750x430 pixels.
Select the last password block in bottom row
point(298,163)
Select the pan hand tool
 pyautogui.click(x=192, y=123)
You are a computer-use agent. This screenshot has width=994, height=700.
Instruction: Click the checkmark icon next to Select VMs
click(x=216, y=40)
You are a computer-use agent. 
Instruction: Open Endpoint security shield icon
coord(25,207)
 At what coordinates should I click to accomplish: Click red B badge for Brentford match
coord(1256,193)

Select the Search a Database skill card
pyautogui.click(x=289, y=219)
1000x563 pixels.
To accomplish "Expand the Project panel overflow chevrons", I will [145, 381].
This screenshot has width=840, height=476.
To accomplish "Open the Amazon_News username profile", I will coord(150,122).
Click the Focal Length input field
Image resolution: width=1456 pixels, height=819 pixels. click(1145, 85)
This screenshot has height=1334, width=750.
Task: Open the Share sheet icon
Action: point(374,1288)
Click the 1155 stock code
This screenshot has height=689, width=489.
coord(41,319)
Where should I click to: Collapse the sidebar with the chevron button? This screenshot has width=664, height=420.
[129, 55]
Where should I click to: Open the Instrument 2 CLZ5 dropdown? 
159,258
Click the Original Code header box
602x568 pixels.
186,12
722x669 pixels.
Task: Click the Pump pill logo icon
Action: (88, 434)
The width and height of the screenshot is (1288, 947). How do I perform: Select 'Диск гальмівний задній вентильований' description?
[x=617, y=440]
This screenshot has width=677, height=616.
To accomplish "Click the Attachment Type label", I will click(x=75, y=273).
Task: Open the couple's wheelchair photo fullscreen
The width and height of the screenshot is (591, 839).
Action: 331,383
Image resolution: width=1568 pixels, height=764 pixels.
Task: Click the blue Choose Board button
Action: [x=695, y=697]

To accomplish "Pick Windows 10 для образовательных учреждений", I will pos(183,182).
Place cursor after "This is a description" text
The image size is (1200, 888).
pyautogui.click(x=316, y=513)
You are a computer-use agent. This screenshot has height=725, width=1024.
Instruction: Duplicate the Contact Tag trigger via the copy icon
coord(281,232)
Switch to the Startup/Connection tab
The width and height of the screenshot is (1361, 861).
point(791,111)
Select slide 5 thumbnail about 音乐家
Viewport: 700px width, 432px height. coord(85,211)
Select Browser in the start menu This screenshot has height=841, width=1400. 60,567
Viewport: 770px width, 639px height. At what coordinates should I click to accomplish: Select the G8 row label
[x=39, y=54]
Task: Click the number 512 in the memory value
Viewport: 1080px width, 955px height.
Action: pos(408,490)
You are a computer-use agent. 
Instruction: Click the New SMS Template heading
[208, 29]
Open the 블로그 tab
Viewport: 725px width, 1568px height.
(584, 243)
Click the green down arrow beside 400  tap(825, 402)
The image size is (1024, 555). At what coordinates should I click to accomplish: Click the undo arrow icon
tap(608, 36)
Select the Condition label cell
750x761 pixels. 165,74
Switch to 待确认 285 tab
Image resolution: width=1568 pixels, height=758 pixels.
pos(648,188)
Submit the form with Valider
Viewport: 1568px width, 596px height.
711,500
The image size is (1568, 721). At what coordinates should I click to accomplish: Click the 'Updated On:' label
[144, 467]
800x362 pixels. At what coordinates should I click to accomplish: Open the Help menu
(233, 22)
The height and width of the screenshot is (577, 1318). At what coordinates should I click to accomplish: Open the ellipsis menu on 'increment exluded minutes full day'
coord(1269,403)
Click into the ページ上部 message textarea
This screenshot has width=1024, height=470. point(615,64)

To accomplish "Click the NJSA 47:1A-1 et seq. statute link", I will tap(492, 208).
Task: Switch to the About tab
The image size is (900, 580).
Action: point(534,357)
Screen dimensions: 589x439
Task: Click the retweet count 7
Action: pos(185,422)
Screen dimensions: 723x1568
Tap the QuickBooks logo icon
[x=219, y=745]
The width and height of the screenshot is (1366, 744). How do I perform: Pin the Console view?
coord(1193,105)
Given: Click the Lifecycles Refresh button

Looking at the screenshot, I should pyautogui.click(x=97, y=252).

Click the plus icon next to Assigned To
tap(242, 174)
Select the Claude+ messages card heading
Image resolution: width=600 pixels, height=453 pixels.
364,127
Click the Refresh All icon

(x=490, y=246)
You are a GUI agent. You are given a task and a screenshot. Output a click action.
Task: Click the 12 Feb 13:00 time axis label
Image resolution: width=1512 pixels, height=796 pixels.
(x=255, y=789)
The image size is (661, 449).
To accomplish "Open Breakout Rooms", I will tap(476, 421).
----------
*ABOUT THIS TASK:* Please return every line of the records that contains the word "agent".

*EXPECTED ANSWER:*
You are a computer-use agent. This screenshot has width=994, height=700.
You are a computer-use agent. 
You are a computer-use agent. This screenshot has height=725, width=1024.
You are a computer-use agent. 
You are a GUI agent. You are given a task and a screenshot. Output a click action.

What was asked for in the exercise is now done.